SELECTED TEXT:
------------------------

2. An ink jet printer according to claim 1, wherein said circuit means is adapted to operate in such manner that the degree of strain of said electrostriction element is increased when said temperature sensitive element senses a relatively low temperature and the degree of strain of said electrostriction element is decreased when said temperature sensitive element senses a relatively high temperature.

1. Field of the Invention

The present invention relates to an ink jet printer for forming desired characters or images by emission of liquid ink in the form of droplets, and more particularly to such ink jet printer capable of realizing constant ink droplet emission regardless of the temperature dependence of ink viscosity.

2. Description of the Prior Art

There are already known and used various types of ink jet printer. Such ink jet printer is generally provided with an electrostriction element which is associated with a part of an ink chamber storing the ink and is deformed by the application of a determined voltage to reduce the volume of said ink chamber, thereby emitting an ink droplet with a diameter in a range of 50-100 μm from an ink nozzle of a corresponding diameter provided in said ink chamber. The ink suitable for used in such ink jet printer has to have certain physical properties for dot formation mechanism, and is provided generally with a viscosity in a range of 2-10 cp and a surface tension in a range of 40-50 dyne/cm2. Among these properties, the viscosity has a particularly strong temperature dependence and may easily be located out of the appropriate range even in a temperature range of 0-40 C. in which the apparatus has to show normal function. Particularly at a low temperature the normal ink emission is often hindered by a high viscosity.

In order to avoid such drawback there has been employed a heating device for maintaining the ink at an appropriate temperature. However, though such method is effective for achieving appropriate physical properties when the ink is maintained at a constant temperature, such method inevitably requires a certain time for heating the ink to a determined temperature after the power supply is turned on, thus causing a delay before the printer becomes functionable.


The object of the present invention is to provide an ink jet printer capable of compensating the temperature-dependent change in ink viscosity in a secure and inexpensive manner thereby enabling immediate use of the printer without delay in time as mentioned above.


FIG. 1 is a chart showing an example of the viscosity-temperature characteristic of ink;

FIG. 2A is a circuit diagram showing an example of the drive circuit for the electrostriction element in the conventional ink jet printer;

FIG. 2B is a waveform chart showing the voltage applied to said electrostriction element;

FIG. 3 is a chart showing an example of the voltage applied to the electrostriction element as a function of temperature according to the present invention; and

FIG. 4 is a circuit diagram showing an example of the power supply circuit for obtaining the characteristic shown in FIG. 3.


Now the present invention will be clarified in detail by the following description of an embodiment thereof to be taken in conjunction with the attached drawings.

------------------------

DIRECTIVES:
**A)** Rewrite the ink jet printer patent text from "2. An ink jet" to "of ink viscosity.", changing "ink jet printer" to "inkjet printer".
**B)** In the ink jet printer patent text, put this sentence into Spanish: "Particularly at a low temperature the normal ink emission is often hindered by a high viscosity."
**C)** Carry the ink jet printer patent text on from its last sentence.

COLLECTED MATERIAL:

------------------------

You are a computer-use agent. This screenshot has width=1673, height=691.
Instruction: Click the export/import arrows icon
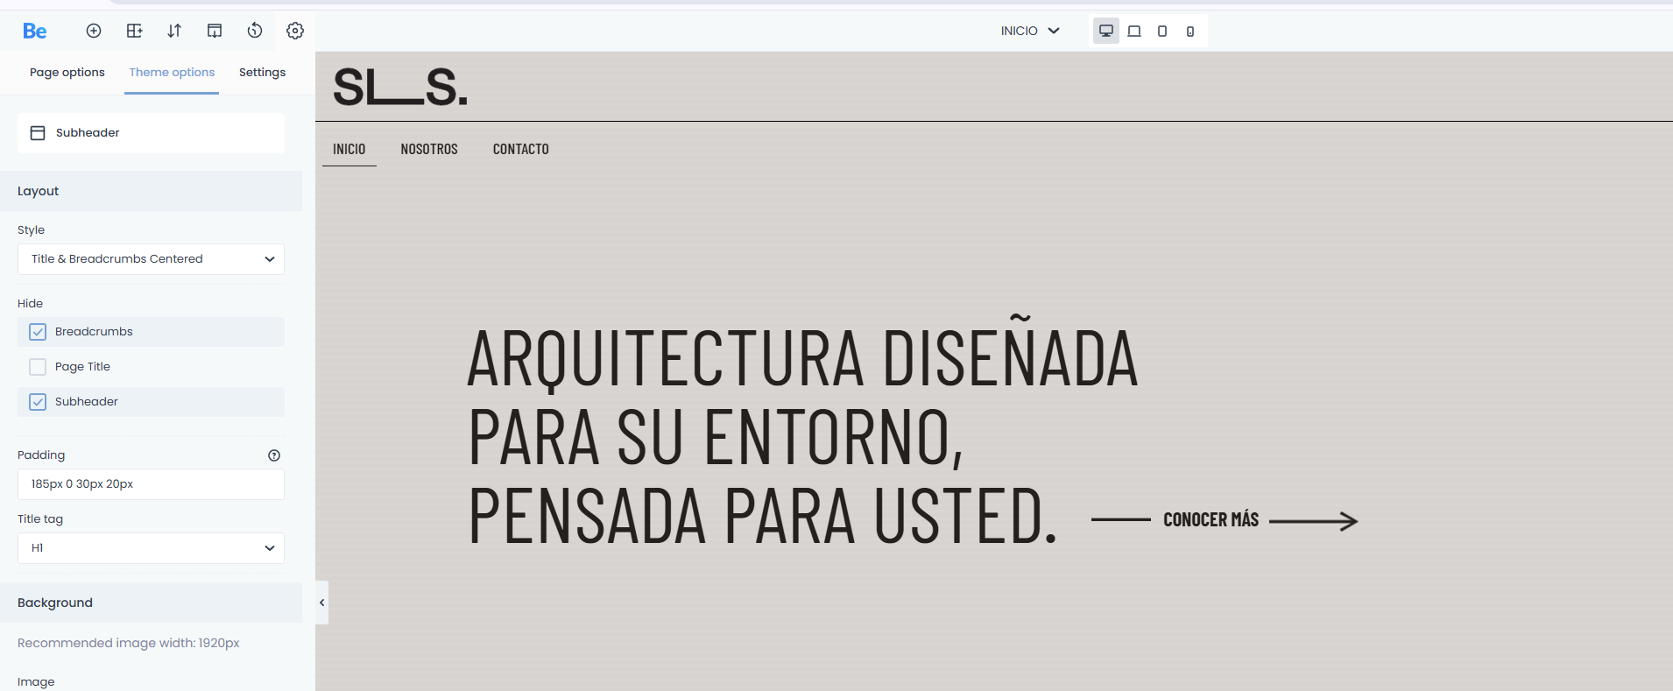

------------------------

ANSWERS TO THE EXERCISES:
**A)**
2. An inkjet printer according to claim 1, wherein said circuit means is adapted to operate in such manner that the degree of strain of said electrostriction element is increased when said temperature sensitive element senses a relatively low temperature and the degree of strain of said electrostriction element is decreased when said temperature sensitive element senses a relatively high temperature.

1. Field of the Invention

The present invention relates to an inkjet printer for forming desired characters or images by emission of liquid ink in the form of droplets, and more particularly to such inkjet printer capable of realizing constant ink droplet emission regardless of the temperature dependence of ink viscosity.

**B)** Particularmente a baja temperatura, la emisión normal de tinta se ve a menudo obstaculizada por una viscosidad elevada.

**C)**
Although the viscosity of the ink to be employed in the ink jet printer should ideally remain constant regardless of the temperature, it in fact undergoes a temperature-dependent change as shown in FIG. 1, thus affecting the formation of ink droplet after emission or the fixation on the paper. This change generally assumes the form as illustrated in FIG. 1 though it varies to a certain extent by the constituents of the ink, and may result in a viscosity higher than 10 cp at 0 C.

FIG. 2A shows an example of the ordinary drive circuit for electrostriction element, wherein there are shown an electrostriction element 1, resistors 2, 3, 4 and a power transistor 5. An ink emission control pulse signal 6 is supplied to the base resistor 3 to shift the transistor 5 to the conductive state, whereby the potential at a junction 7 between the electrostriction element 1 and the collector of the transistor 5 is reduced rapidly as shown in FIG. 2B to drive said electrostriction element. The voltage VH supplied to the element 1, as shown in FIGS. 2A and 2B, which is maintained always constant in the conventional method, is controlled, according to the present invention, as a function of temperature as shown in FIG. 3. More specifically, according to the present invention, the electrostriction element is driven with a higher voltage at a lower temperature where the viscosity is higher and is driven with a lower voltage at a higher temperature where the viscosity is lower, thereby achieving an essentially constant ink emission regardless of the temperature. In FIG. 3 VH1, VH0 and VH2 respectively show the applied voltages at 0, 25 and 40 C.

FIG. 4 shows an example of the power supply circuit providing the change in applied voltage VH as shown in FIG. 3, wherein an AC voltage is supplied to the primary coil of a transformer 11 of which secondary coil is connected to a rectifying diode 12. The rectified voltage is smoothed by a condenser 13 and then supplied to a serial circuit composed of a resistor 14, a thermister 15 and a Zener diode 16 and to the collector of a transistor 17 of which base is connected to the junction between said resistor 14 and thermister 15. The output voltage from the emitter of said transistor 17 is taken out as the voltage VH through a filter composed of a condenser 18 and a resistor 19. The resistance of said thermister 15 decreases at a higher temperature to increase the voltage across the resistor 14, whereby the base potential of the transistor 17 is reduced to accordingly lower the emitter potential VH. On the other hand, at a lower temperature, the resistance of the thermister 15 becomes higher, thus elevating the voltage VH. The supply voltage VH to the electrostriction element is varied in this manner through the use of a thermister, thereby achieving the temperature-dependent drive as shown in FIG. 3.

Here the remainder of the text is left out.